→ EXERCISE PROMPT:
Here is a block of records. Copy every line in it that includes "computer".
==================================================
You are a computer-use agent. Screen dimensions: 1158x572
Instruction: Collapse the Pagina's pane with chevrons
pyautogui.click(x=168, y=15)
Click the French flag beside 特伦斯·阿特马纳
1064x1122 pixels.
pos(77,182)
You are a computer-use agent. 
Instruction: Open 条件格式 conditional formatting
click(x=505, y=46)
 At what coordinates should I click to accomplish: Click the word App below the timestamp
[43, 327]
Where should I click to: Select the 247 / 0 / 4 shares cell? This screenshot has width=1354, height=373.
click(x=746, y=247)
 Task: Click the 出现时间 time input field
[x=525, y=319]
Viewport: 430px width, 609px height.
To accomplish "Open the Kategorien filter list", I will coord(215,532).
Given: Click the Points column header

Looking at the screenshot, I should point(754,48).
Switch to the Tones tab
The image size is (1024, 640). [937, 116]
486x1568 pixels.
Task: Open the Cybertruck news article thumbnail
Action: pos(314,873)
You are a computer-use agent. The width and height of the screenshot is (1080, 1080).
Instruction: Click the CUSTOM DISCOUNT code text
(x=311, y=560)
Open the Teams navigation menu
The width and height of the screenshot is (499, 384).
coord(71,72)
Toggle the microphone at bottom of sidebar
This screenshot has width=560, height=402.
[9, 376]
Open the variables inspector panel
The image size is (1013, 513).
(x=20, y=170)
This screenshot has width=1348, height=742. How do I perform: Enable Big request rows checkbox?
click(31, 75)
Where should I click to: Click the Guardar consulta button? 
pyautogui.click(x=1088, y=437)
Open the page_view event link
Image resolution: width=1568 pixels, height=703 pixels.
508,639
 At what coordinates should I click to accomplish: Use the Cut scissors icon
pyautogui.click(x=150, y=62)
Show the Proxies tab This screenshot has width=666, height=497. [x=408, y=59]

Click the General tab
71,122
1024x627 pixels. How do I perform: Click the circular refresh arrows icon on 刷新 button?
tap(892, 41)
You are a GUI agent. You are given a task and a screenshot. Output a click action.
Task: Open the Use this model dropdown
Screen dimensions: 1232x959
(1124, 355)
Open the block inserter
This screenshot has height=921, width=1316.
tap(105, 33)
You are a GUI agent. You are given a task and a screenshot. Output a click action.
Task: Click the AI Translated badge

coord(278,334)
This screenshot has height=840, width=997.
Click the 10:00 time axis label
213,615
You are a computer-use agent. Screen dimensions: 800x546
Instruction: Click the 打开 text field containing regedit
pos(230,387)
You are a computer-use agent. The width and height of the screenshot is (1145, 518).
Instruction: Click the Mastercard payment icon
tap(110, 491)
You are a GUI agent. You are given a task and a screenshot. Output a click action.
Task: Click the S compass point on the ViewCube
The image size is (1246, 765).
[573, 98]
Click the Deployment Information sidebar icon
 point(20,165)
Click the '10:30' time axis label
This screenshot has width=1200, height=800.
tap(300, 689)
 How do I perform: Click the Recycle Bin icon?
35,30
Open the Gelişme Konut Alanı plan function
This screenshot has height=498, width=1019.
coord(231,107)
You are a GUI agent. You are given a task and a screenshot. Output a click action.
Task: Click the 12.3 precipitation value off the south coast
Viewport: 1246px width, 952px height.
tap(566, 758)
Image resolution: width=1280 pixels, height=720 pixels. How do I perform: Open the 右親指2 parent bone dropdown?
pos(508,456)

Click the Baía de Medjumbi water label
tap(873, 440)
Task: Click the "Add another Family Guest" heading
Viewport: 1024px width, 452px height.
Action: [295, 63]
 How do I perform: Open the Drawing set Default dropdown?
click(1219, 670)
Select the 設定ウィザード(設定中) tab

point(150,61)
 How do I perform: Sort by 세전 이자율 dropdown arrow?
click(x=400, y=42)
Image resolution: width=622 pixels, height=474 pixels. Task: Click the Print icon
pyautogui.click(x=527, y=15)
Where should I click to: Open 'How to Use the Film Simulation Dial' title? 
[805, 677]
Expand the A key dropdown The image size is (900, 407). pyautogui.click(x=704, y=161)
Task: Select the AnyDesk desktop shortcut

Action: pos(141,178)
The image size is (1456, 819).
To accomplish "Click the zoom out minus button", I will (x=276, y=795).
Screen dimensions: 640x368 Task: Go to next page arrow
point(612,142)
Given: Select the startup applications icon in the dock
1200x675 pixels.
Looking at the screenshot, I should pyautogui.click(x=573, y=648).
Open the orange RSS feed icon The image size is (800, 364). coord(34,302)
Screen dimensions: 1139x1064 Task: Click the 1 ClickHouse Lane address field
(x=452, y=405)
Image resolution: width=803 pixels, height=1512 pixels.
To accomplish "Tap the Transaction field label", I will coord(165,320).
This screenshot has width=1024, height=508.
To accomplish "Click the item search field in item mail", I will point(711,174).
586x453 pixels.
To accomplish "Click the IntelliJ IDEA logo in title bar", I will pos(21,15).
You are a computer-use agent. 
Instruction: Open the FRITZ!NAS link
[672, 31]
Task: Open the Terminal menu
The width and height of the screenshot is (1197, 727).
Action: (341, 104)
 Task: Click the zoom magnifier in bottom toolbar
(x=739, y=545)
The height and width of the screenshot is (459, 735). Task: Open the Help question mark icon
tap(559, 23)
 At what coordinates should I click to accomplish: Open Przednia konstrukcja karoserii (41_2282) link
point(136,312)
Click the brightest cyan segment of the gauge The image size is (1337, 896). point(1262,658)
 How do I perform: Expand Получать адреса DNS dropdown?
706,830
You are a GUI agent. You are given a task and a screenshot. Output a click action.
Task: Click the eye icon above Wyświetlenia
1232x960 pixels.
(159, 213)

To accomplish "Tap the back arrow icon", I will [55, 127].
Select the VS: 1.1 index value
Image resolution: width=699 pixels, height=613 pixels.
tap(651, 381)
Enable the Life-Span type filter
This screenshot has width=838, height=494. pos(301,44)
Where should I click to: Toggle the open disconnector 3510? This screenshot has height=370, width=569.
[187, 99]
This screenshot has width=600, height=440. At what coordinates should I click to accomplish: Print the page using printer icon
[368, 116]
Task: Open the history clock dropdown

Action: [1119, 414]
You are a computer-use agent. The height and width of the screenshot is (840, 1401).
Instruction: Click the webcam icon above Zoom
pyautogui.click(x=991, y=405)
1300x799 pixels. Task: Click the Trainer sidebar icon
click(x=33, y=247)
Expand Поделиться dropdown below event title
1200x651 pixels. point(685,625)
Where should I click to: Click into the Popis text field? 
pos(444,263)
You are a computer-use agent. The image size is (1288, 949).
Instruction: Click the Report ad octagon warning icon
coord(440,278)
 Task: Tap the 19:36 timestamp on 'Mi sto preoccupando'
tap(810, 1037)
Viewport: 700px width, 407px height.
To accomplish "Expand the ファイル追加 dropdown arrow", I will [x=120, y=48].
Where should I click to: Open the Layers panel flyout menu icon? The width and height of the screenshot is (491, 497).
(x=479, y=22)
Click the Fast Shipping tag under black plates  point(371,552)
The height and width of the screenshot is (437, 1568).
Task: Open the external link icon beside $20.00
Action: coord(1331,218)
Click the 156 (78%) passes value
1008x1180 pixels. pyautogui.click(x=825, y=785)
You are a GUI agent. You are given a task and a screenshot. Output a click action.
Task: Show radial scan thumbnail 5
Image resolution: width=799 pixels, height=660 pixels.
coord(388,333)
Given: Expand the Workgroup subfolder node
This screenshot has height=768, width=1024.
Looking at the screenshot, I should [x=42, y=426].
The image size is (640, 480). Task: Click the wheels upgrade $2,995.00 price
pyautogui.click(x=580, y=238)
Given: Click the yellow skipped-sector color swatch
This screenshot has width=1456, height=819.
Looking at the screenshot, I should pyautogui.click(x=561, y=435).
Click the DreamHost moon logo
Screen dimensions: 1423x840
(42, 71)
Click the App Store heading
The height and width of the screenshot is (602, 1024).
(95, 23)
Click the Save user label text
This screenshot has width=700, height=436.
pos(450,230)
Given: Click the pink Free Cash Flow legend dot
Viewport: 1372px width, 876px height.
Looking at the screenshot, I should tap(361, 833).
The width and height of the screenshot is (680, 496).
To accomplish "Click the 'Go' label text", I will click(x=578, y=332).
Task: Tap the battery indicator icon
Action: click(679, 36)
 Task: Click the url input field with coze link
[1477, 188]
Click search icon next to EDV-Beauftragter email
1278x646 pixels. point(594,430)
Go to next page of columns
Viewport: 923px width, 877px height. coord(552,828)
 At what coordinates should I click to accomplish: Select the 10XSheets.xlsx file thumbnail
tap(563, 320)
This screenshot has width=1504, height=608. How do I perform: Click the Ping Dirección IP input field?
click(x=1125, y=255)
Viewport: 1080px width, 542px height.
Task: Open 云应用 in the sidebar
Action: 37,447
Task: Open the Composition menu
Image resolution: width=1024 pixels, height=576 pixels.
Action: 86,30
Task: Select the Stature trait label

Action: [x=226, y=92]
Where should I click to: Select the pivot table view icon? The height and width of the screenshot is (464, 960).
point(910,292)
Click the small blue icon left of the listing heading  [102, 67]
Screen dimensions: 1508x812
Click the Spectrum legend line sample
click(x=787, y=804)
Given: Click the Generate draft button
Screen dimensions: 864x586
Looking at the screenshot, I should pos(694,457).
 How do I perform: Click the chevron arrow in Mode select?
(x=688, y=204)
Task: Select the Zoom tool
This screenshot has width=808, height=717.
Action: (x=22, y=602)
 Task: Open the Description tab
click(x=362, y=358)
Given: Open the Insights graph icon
==================================================
→ PROBLEM SOLUTION:
You are a computer-use agent. Screen dimensions: 1158x572
You are a computer-use agent. 
You are a computer-use agent. The width and height of the screenshot is (1080, 1080).
You are a computer-use agent. Screen dimensions: 800x546
You are a computer-use agent. The width and height of the screenshot is (1145, 518).
You are a computer-use agent. 
You are a computer-use agent. The height and width of the screenshot is (840, 1401).
You are a computer-use agent. The image size is (1288, 949).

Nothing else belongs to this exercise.